The salification of the compound of formula (I) is, if necessary, achieved by adding to the compound an acid in a soluble phase. Among the salts of the acids used for obtaining the products of formula (I), mention may be made, inter alia, to those formed with inorganic acids, such as hydrochloric, hydrobromic, hydroiodic, sulfuric or phosphoric acids, or with organic acids such as formic, acetic, trifluoroacetic, propionic, benzoic, maleic, fumaric, succinic, tartaric, citric, oxalic, glyoxylic, aspartic, alkanesulfonic acids, such as methane and ethane sulfonic acids, arylosulfonic acids such as benzene- and paratoluene-sulfonic acids. The salts are preferably those which allow easy crystallization. The oxalic acid salt is particularly preferred.
Compounds of the type (a) and (b) as well as of the type (II) the formulae of which are indicated above, are known, and mention may be made to the articles of J. Chem. Soc. Chem. Comm. 1993, p. 1434-1435 and Tet. Letters Vol. 29, No. 18, p. 2231-4 (1988). Steps aimed at cyclizing the compounds (B) and (II) were tried.
Cyclization of compound (b) is possible but involves the use of a rhodium-based reagent. Application of this type of reagent on an industrial scale is not a very practical proposition and is very costly. Further, the yields obtained are not satisfactory. Alternatives to rhodium have been sought unsuccessfully.

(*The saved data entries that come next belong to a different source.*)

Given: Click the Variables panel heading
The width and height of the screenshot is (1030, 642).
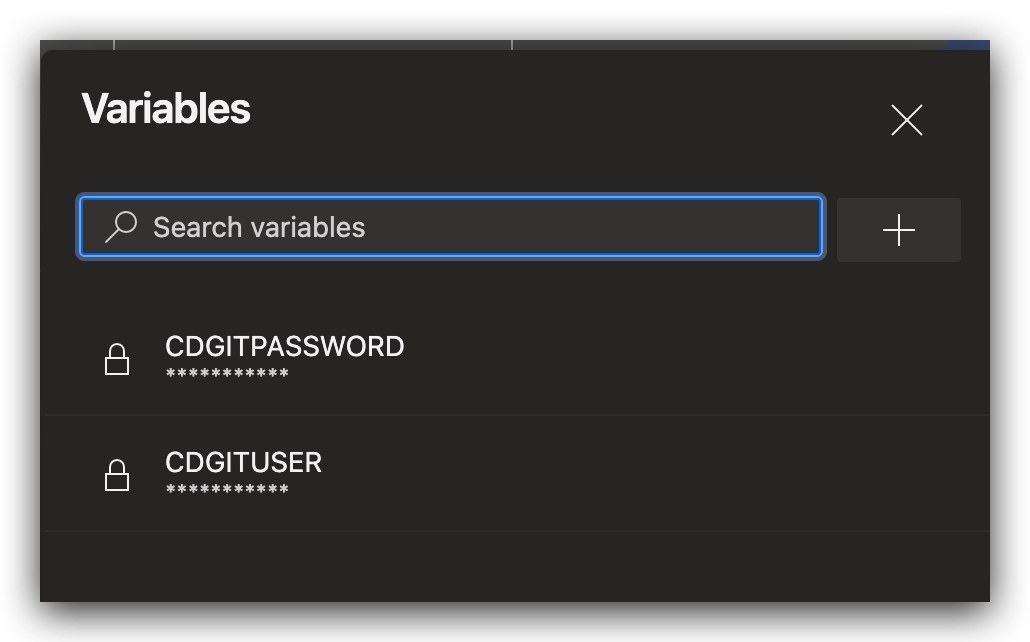Looking at the screenshot, I should pos(166,108).
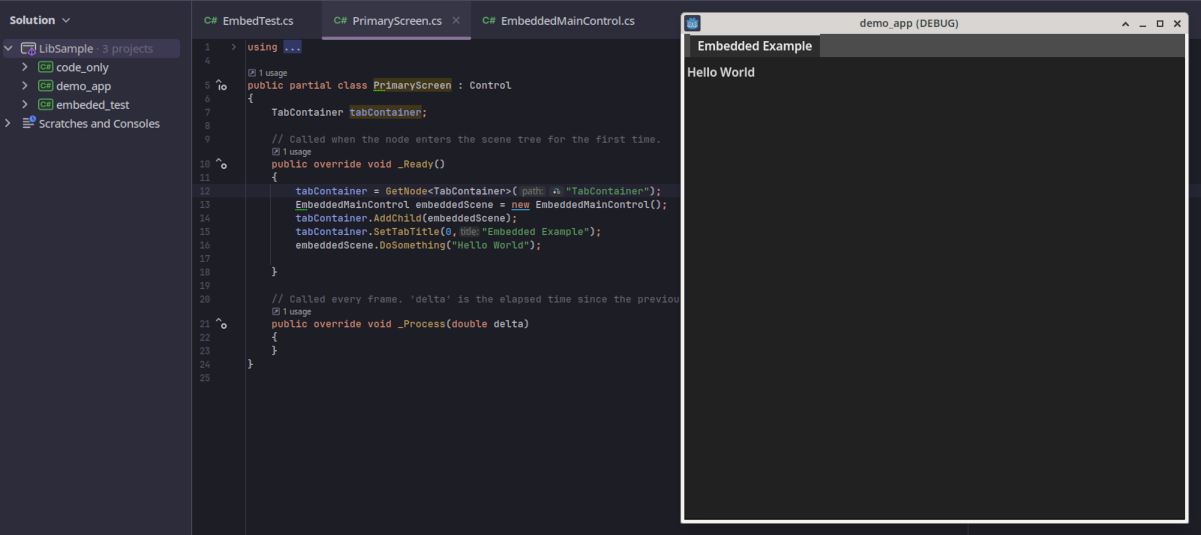Image resolution: width=1201 pixels, height=535 pixels.
Task: Click the '1 usage' hint above PrimaryScreen class
Action: pos(267,73)
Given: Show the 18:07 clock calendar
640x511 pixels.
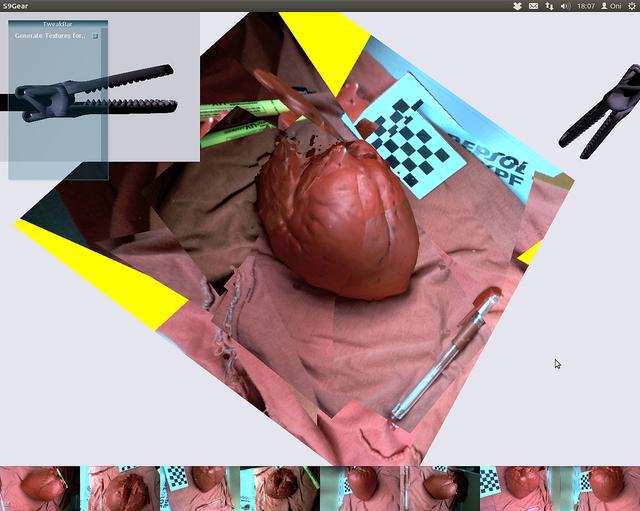Looking at the screenshot, I should point(586,6).
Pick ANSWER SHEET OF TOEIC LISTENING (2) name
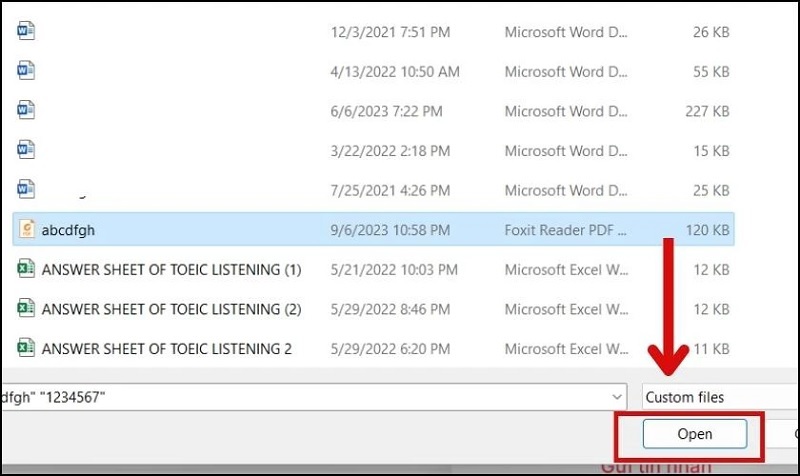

Cyclization of compound (II) was however unable to be achieved, probably due to the reactivity of the carbonyl group. The present invention provides a method for preparing the intermediate formula (I) under particularly attractive conditions, with an overall yield of the order of 70% and which therefore allows the failure encountered earlier to be overcome. The compounds of formula (III), (IV) and (V) obtained using the method are novel and also constitute a subject matter of the invention, as novel industrial compounds and notably intermediate compounds required for preparing the compounds of formula (I).